→ TEXT PASSAGE
Once a family ditches the mock-ups for the real form, they use the Free Application for Federal Student Aid, or FAFSA. That determines whether a student qualifies for grants or subsidized student loans. Most colleges stick largely to the FAFSA formula. But many private colleges require another form, the CSS/Financial Aid Profile, and use a related formula created by the nonprofit College Board. Some use a blend. Because schools aren’t required to make their formulas public, the result is a system that’s nearly impossible for apples-to-apples comparisons.
Wrong Side Of The Ledger
Keep in mind that financial aid “awards” typically include loans and workstudy opportunities to round out things like federal Pell Grants and scholarships. That’s not exactly a gift.
What about those loans? Some financial professionals stress that student loans, at least as debt goes, are a “good” kind of debt. They help young people establish a credit history, and borrowers can generally pay them back slowly, at interest rates that typically run much lower than other types of borrowing (student loan rates were in the 4% to 5% range for 2013–14).
Some experts stress that young professionals might begin respectable retirement savings as soon as they land in the workforce, diverting money away from an aggressive pay-down of college debt.
Bottom line: debt is debt, period. The less you have, the farther you can stretch your income. If you’re diverting money to college anyway, doesn’t it make sense to do it ahead of time into a 529, where you have a potential to watch your money grow, and not after the fact, where you get buried in interest?

→ STORED ROWS
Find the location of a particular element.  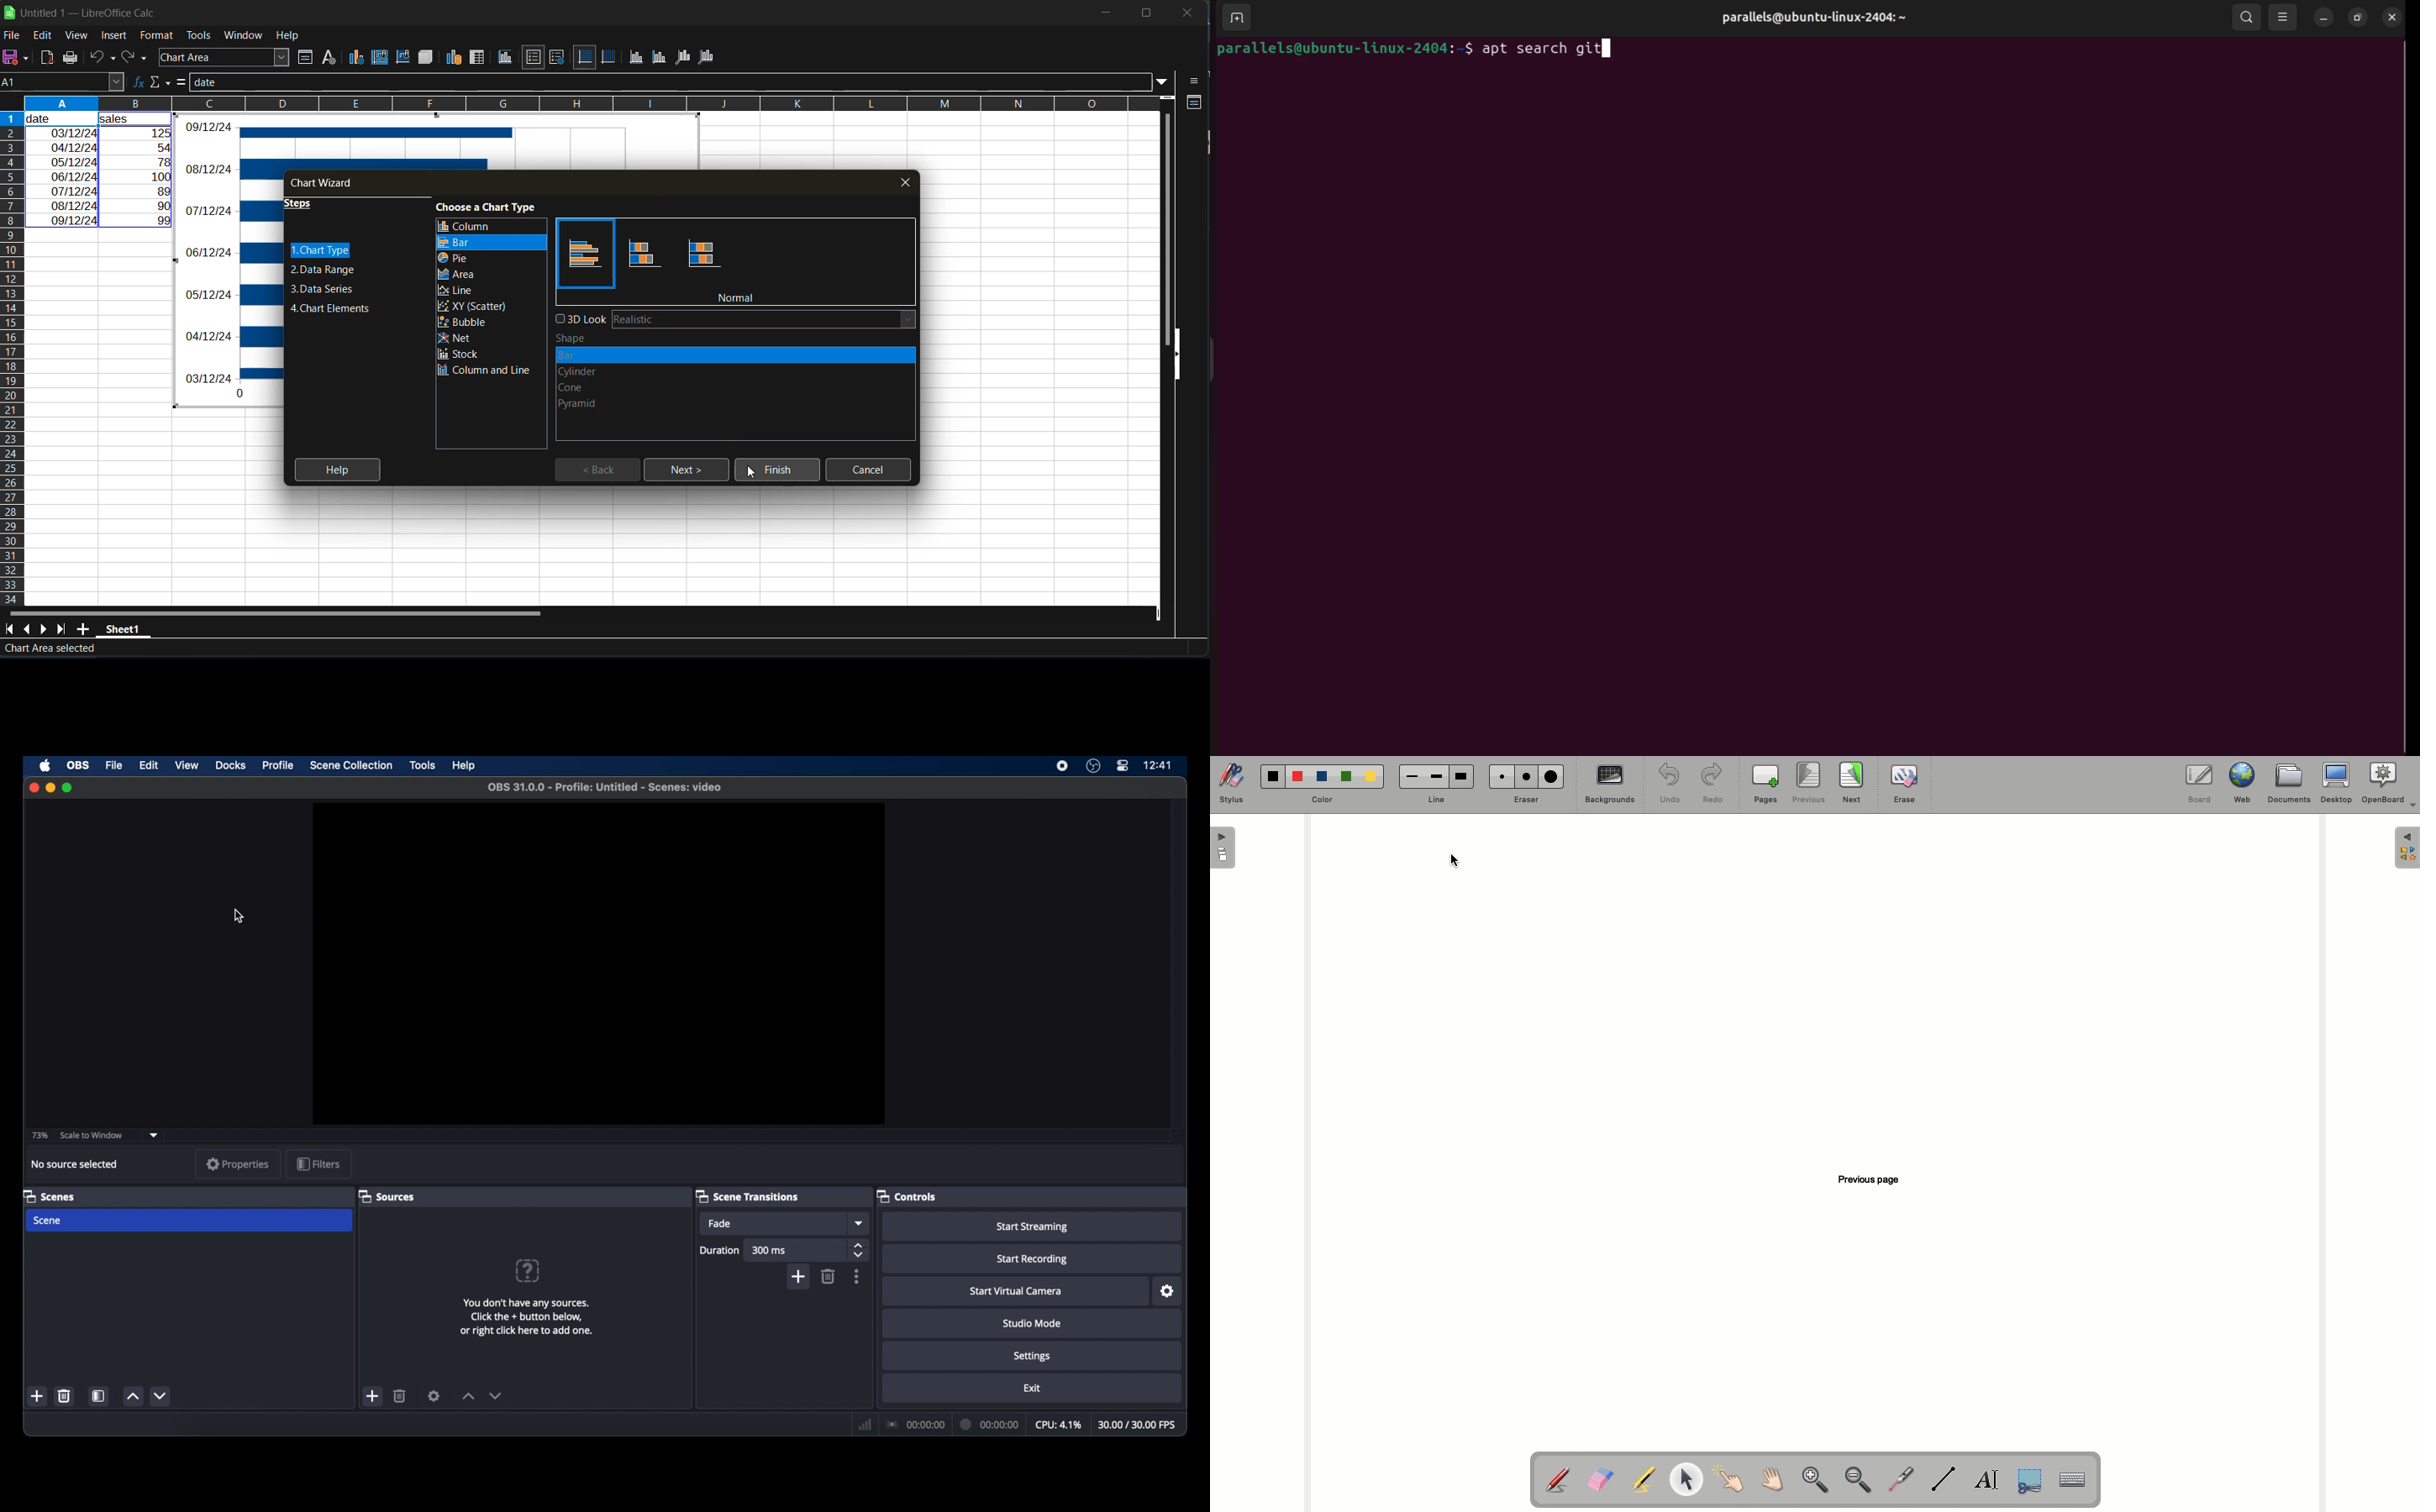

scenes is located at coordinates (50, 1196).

* * *

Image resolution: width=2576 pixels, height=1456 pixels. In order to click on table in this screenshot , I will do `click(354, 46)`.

==

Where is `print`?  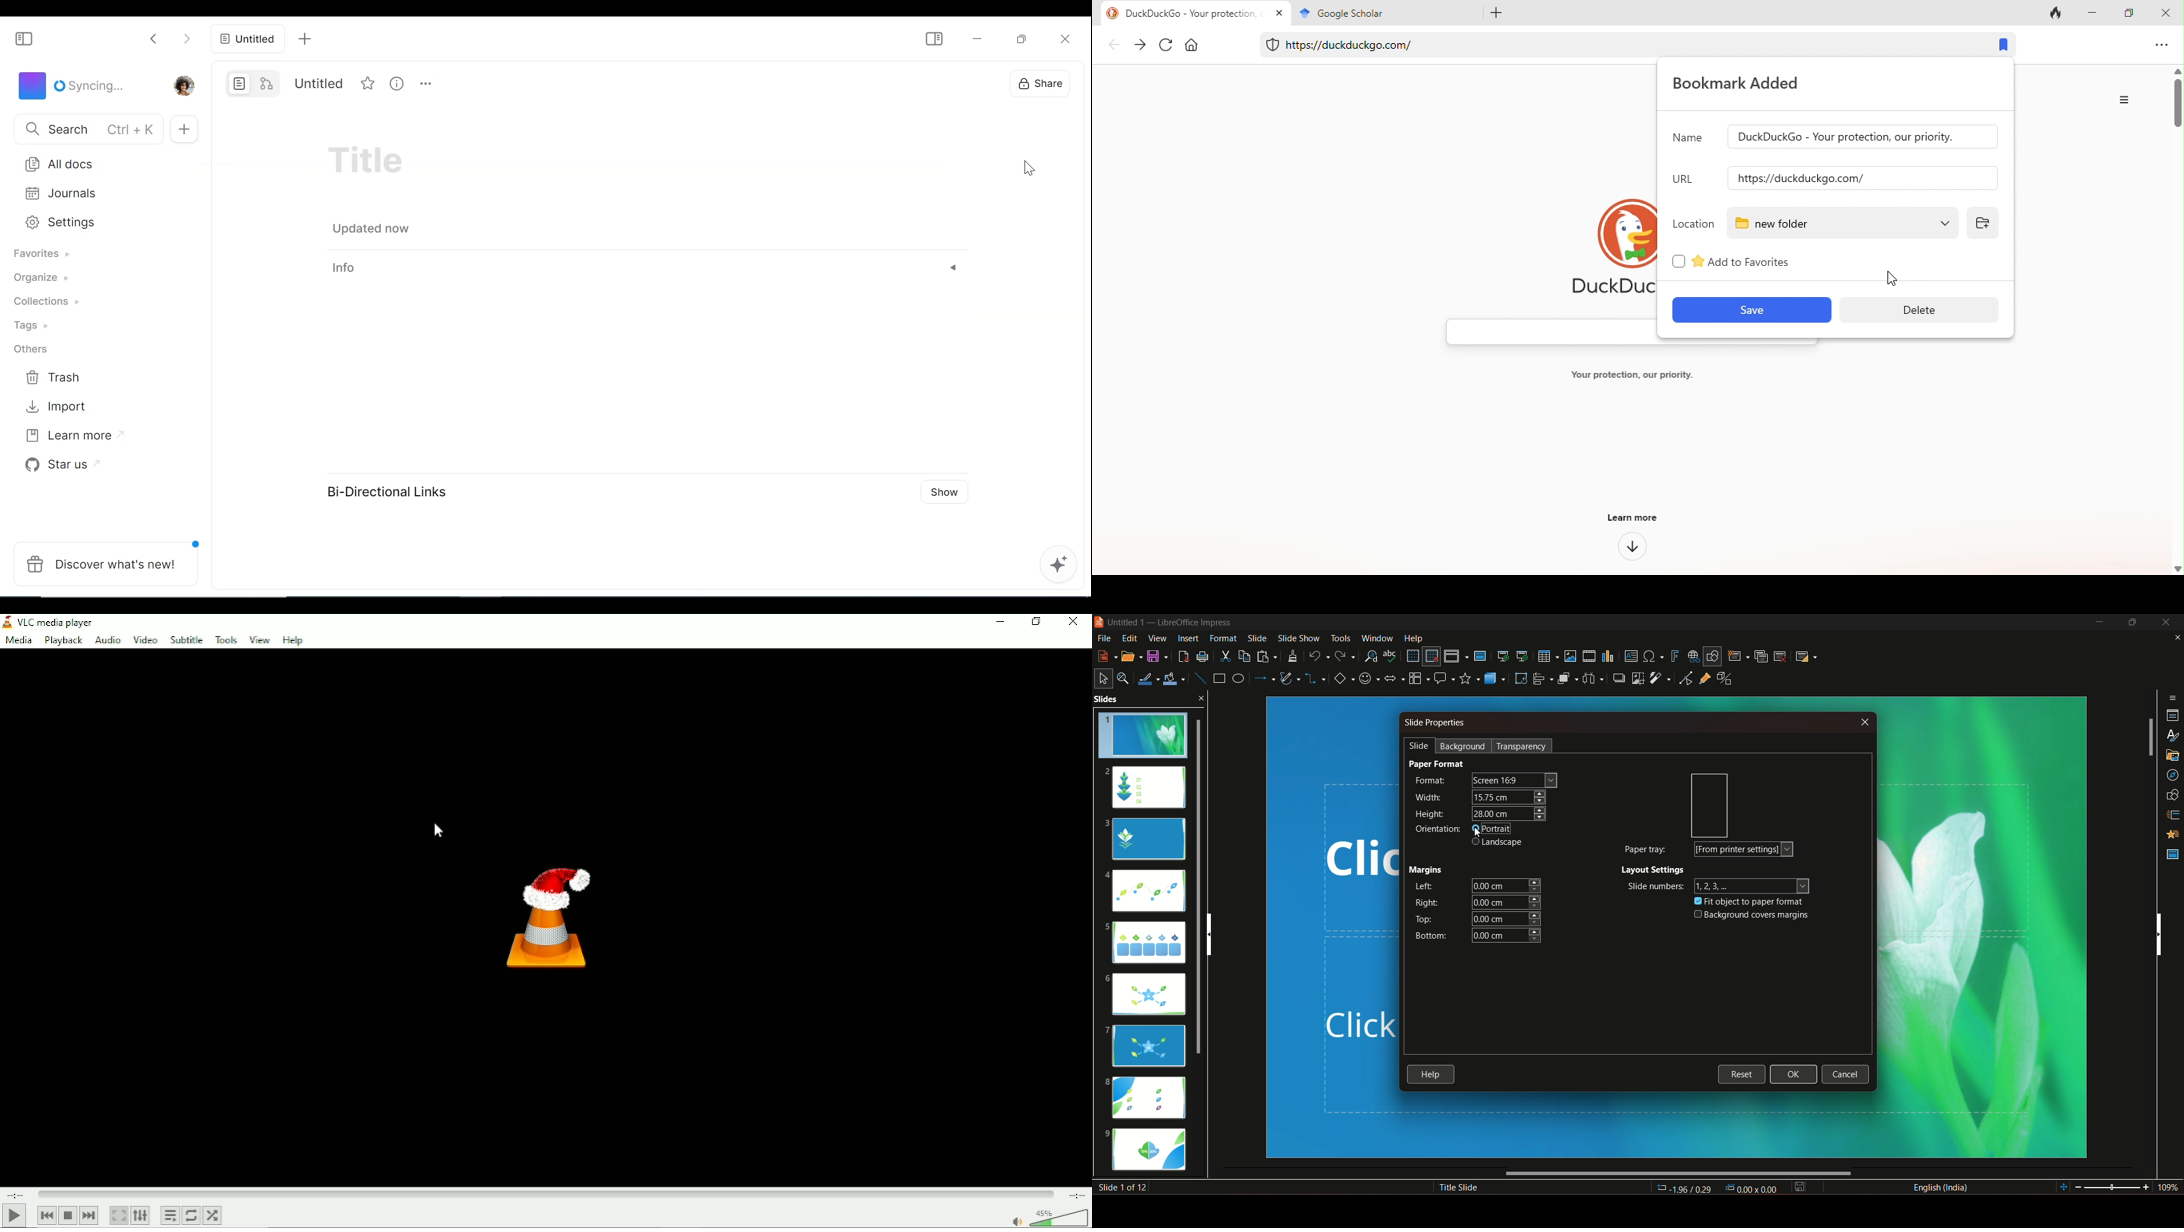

→ REQUIREMENTS
Reproduce word for word the part of the passage on paying for college that opens with the words "Some experts stress" and closes with "of college debt.".

→ ANSWER TO THE EXERCISE
Some experts stress that young professionals might begin respectable retirement savings as soon as they land in the workforce, diverting money away from an aggressive pay-down of college debt.